This article presents observations on the performance of work related to the commissioning of a new area at the initial stage of investment. Topics covered in the publication describe bad and good practices observed during many years of our experience in the industry. Explanations of installation, operational, and process qualifications have been kept to a minimum. The subject of consideration is a hypothetical new production area that has been added to the structures of an existing pharmaceutical manufacturing plant with technical, quality, production, and administrative staff. A business decision has been made, where the amount of investment, process requirements, and maximum production capacity are known.
The pharmaceutical plant described is an organisationally complex enterprise. It usually includes such areas as production, warehouses, quality control (including microbiological laboratory), quality assurance, technical services, and a wide range of management and administrative staff. At the same time, there are R&D laboratories, registration, sales, marketing, human resources, transport, OHS, IT, and other units operating in the plant. The commissioning of a new manufacturing area relates directly or indirectly to each of the organisational units listed above. However, let us focus on the three main stakeholders of the investment, namely the quality assurance, technical services, and production units. These must meet often imprecisely defined business requirements and have the highest impact on the implementation work. The areas identified contribute significantly to the selection and implementation of practical and detailed solutions that will operate in the plant for years to come and will be subject to inspection by control bodies, both domestic and foreign. Legal requirements are also likely to change during this time. It is therefore extremely important to formally delegate decision-making to those responsible for project implementation. Leaving aside the powers of the project manager supervising the entire project, we should consider giving effective tools to the representatives of the three aforementioned organisational units.
Our observations show that one of the bad practices is giving responsibility to employees while limiting their ability to make crucial decisions. In short, one person makes the decision, while another justifies it, e.g., during an inspection. Thus, clearly defined responsibilities are of paramount importance. They must be followed by decision-making, which is critical. A simple tool supporting this process is to create a responsibility matrix, which for all planned work defines a person with his/her role in the project. This document can be in the form of a one-page table and should be approved by the top management of the plant to be prioritised. The people listed in the matrix should have specific decision-making powers and responsibilities, which may not necessarily coincide with their existing role in the company. The powers and responsibilities have a significant impact on the success of the overall project. We have observed that at the stage of preparing the responsibility matrix, the selection of individuals or units poses a problem for the label. It is mainly due to the involvement of existing functions in other initiatives carried out in the company. Excessive responsibilities of key employees require delegating their tasks to other employees, often less experienced. It can lead to conflicts of interest, changes in responsibilities, delays in the project, or a greater risk of error. An important consequence of the above actions may be insufficient involvement of competent employees in the first and most important stages of the project, i.e., during the preparation of the following: User Requirements Specification, Detailed Design, and Design Qualification. It is less costly to catch errors and correct them at this stage rather than in the later phases of the project. For example, finding the missing lock required by GMP in the conceptual design is more cost-effective than rebuilding an already constructed area, complete with supporting systems. It saves the developer the expense of dismantling, reworking HVAC, RMS, etc. Also important may be the timely commissioning of the facility, which may be delayed due to subsequent room shutdowns associated with the introduction of new changes.
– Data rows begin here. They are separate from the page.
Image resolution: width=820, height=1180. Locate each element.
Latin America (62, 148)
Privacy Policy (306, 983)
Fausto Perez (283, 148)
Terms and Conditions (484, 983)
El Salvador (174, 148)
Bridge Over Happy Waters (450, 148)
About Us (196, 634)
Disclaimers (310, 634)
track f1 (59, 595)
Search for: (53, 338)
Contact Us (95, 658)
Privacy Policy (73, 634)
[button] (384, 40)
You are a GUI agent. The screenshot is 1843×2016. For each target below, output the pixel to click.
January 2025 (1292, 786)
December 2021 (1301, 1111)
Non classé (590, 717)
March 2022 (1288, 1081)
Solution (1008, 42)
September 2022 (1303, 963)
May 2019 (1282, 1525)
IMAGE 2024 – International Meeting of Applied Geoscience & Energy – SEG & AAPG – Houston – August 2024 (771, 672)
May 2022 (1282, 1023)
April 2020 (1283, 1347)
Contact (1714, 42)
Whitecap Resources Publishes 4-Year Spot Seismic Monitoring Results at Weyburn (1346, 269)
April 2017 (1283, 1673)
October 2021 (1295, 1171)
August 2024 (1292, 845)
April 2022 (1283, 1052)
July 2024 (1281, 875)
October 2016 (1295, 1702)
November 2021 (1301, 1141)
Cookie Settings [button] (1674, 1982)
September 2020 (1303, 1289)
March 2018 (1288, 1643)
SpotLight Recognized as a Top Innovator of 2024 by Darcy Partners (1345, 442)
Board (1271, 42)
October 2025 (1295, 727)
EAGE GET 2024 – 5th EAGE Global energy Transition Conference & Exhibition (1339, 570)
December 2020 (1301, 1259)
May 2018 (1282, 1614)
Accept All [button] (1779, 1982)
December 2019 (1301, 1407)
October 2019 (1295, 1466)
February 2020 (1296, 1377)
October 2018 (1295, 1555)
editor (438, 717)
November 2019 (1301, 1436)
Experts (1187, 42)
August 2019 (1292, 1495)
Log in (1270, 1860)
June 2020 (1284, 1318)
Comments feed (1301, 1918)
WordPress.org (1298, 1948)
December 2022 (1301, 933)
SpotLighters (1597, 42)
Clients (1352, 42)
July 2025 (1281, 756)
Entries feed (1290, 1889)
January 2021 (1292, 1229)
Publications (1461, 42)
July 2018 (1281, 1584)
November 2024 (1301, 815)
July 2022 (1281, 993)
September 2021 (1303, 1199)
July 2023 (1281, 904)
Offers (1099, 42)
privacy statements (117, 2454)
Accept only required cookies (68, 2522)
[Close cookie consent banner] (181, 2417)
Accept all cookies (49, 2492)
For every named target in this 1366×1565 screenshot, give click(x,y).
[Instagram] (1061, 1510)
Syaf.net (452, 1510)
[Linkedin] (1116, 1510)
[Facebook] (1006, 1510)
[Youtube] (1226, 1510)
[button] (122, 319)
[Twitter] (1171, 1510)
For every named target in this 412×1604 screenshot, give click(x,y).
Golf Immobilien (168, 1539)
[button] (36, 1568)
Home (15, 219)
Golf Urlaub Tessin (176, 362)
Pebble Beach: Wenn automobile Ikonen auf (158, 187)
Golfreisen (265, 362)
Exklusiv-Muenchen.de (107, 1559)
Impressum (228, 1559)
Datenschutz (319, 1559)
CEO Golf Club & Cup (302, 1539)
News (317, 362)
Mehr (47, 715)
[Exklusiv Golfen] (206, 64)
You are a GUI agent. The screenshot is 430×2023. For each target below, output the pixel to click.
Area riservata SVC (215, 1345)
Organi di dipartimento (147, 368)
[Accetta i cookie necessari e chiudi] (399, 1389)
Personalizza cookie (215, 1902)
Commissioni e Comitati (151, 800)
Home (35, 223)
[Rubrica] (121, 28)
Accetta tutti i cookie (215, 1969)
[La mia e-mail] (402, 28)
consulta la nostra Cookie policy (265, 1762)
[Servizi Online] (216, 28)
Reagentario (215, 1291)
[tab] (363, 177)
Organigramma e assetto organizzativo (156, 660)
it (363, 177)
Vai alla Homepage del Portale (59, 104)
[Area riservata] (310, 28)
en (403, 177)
In our opinion, the User Requirement Specification (URS) is the most important document in the project. This document must be created by competent people, mainly from manufacturing, quality assurance and technical services, and other areas.
The User Requirement Specification should clearly define as many detailed requirements as possible for the new facility, taking into account the standards and solutions already used and proven in the plant. It is the responsibility of the production representative to determine the requirements for the ease of logical and efficient execution of planned production activities, of which the following can be distinguished: the layout of the various rooms, the indication of the required supply utilities, and the selection of space to allow work at the highest production occupancy. The role of the quality assurance representative is to specify the requirements for which the area will meet current legislation and regulations that may arise in later years. It is essential that the individual carrying out this task be familiar not only with the formal legislative requirements but also with the latest GMP trends. Determining the general requirements for the area qualification processes is also the responsibility of the quality assurance area. The representative of technical services should consider the User Requirement Specification the applicable manufacturing or other standards, which result in a high probability of failure-free operation of equipment and systems. The representative should especially be mindful of the existing auxiliary systems to which the new elements of the applied technology and branch solutions will be connected. In the document, it is important to provide specific requirements especially for important elements (e.g., the accuracy of the ACP in the RMS). Besides the above functions, it is worthwhile for the document to be reviewed by other services, i.e., OHS, Fire Safety, and IT. It is an SOP to create several versions of the User Requirements Specification and this results from new ideas as well as from the development of the concept of the addressed issue (e.g. during meetings with potential suppliers, contractors). A well-constructed User Requirements Specification establishes the basis for the creation of the conceptual and detailed design by design companies.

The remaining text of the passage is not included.